C. And Paul says they are right. The cross and the empty tomb ARE foolishness to idolaters without faith. But to us; to the ones who are being saved it is the power of God. He says if the resurrection is not true then our faith is in vain and we are pitiful losers.

D. Because you see, this is not just about believing that Jesus walked out of the tomb alive. It is about our own resurrection to eternal life. We as believers have staked out lives on this truth that is beyond rationality

 

II. VARIETY OF IDOLS

A. I feel sorry for those who have missed having faith. Their world is limited to what they can see and explain. They still put on their Easter bonnet and finery. But they are all dressed up and no place to go; just like when they die. In a way they already dead. You know, a vale of tears, a few short years, life is hard and then you die, that sort of thing.

B. But let’s be careful in our judgment of them. Even if they are dead in sin, they can still be brought back to life. Jesus didn’t die just for the saints. He died and rose again for EVERY HUMAN BEING.  He dies for sinners and idolaters like us too.

C. What do you mean Idolaters? I’ve never bowed down and prayed to a statue. Well there is quite a variety of idols. In the gospel stories, Peter’s idol was Judas had an obvious idol called money. The Romans worshipped power and political expedience. The Jewish leaders saw tradition as the thing to be worshipped. The crowd wanted to worship a winner. And rationality was the idol of skeptics. Those idols are still around today. Maybe you have dabbled in some of them. An idol is anything, even some good things, that comes before God on your priority list.

D. And rationality is one of the most significant idols of our time. We need proof to really believe something. And of course what you can see and explain requires no faith at all. Human wisdom says, “Resurrection can’t be true. I’ve never seen him.” That’s like the ending of Mark’s gospel. WE don’t see the Risen Jesus. We can get all caught up in thinking that truth is just what we can observe and understand. But Paul says that human wisdom is dumber than God’s foolishness.

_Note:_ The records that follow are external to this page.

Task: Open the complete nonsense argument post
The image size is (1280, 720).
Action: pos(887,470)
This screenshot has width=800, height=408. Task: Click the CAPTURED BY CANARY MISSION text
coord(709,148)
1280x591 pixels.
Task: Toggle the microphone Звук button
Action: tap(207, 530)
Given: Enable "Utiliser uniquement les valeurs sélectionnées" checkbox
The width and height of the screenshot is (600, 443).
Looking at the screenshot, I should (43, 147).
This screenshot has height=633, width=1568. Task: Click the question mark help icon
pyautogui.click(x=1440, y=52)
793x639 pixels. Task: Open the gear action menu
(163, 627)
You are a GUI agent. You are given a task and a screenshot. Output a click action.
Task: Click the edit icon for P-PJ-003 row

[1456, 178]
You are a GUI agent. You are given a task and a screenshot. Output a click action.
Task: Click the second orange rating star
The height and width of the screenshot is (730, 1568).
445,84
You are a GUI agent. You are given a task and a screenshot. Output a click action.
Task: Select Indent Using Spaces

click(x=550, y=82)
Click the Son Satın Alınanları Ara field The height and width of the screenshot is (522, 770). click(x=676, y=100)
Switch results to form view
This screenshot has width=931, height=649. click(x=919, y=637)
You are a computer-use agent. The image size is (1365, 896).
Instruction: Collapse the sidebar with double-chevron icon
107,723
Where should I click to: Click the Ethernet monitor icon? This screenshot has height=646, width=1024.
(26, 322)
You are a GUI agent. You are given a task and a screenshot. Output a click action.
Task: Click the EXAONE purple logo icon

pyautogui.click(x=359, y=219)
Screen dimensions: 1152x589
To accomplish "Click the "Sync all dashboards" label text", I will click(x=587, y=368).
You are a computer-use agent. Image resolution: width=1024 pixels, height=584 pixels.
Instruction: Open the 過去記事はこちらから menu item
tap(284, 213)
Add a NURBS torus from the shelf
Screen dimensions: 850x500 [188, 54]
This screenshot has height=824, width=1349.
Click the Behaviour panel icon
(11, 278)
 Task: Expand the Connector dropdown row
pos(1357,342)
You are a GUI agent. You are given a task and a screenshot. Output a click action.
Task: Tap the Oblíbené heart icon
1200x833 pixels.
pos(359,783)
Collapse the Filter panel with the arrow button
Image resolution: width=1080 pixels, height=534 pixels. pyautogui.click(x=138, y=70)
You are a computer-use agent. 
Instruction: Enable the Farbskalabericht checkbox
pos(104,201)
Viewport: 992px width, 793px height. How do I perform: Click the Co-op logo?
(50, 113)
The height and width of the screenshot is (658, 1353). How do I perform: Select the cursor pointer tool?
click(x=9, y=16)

E. And what happens when we limit ourselves to just the senses and the mind? We begin to live empty lives. (Macbeth: Act 5 Scene 5) If we live only in the security of rationality, then the shadow of death looms over every day of life. And we miss the most essential truths; God’s truth which has the power of life with meaning and life eternal.

 

III. YOU WILL SEE HIM IN GALILEE

 A.  There is a branch of Christian study that is called apologetics. It seeks to rationalize the stories of the Bible.  I think it might be helpful to some. But we must decide ultimately to have a faith that goes beyond what we can explain. If you were hoping that I would explain the resurrection; dissect it; rationalize it, sorry I can’t.  I can tell you that I believe it. I believe that it really happened. It was not just a parable about Jesus always being with us. We look for rational reasons to believe. One of the greatest to me is that 10 of the apostles died as martyrs for the Risen Christ. Can we really conclude that they all died horrible deaths for a lie or an illusion?  But ultimately we believe without seeing.

B. Which brings us to this strange ending of Mark’s gospel. Once every three years we are directed by the lectionary to take a look at Mark on Easter. Here is how he ends his gospel. The women see that the stone has been rolled away. They look inside and Jesus isn’t there. The young man or messenger tells them that he has been raised. He doesn’t try to prove the resurrection. He just tells them not to be afraid. “Go and tell the others that they will see him in Galilee, just as he told you.” And the women run away in terror and tell no one. THE END!  

 

C.  What? We don’t even get to see the Risen Jesus? What kind of ending is that? It feels like dead hare back to life foolishness. The other gospel writers have Jesus talk to them and invite them to touch his wounds. He eats breakfast with them. He appears to many believers. Then they see him ascend into heaven. What’s wrong with you Mark? Is it April fools

?D.  Again the rationalists try to explain it. They say the last page was lost or he ran out of parchment. Maybe he was interrupted before he could finish. Through the ages people have added extra endings to Mark’s gospel to make it more pleasing; to let us see Jesus again.

 

IV. WHAT HAPPENED THEN, MARK?

A.But I think this is exactly the ending Mark intended.  He didn’t end the story because the story isn’t over.  The messenger tells them that they will see Jesus in Galilee. That is, we will see Jesus in the everyday lives that we lead. Even in failure, like what was undoubtedly the temporary failure of the women to carry out their assigned mission.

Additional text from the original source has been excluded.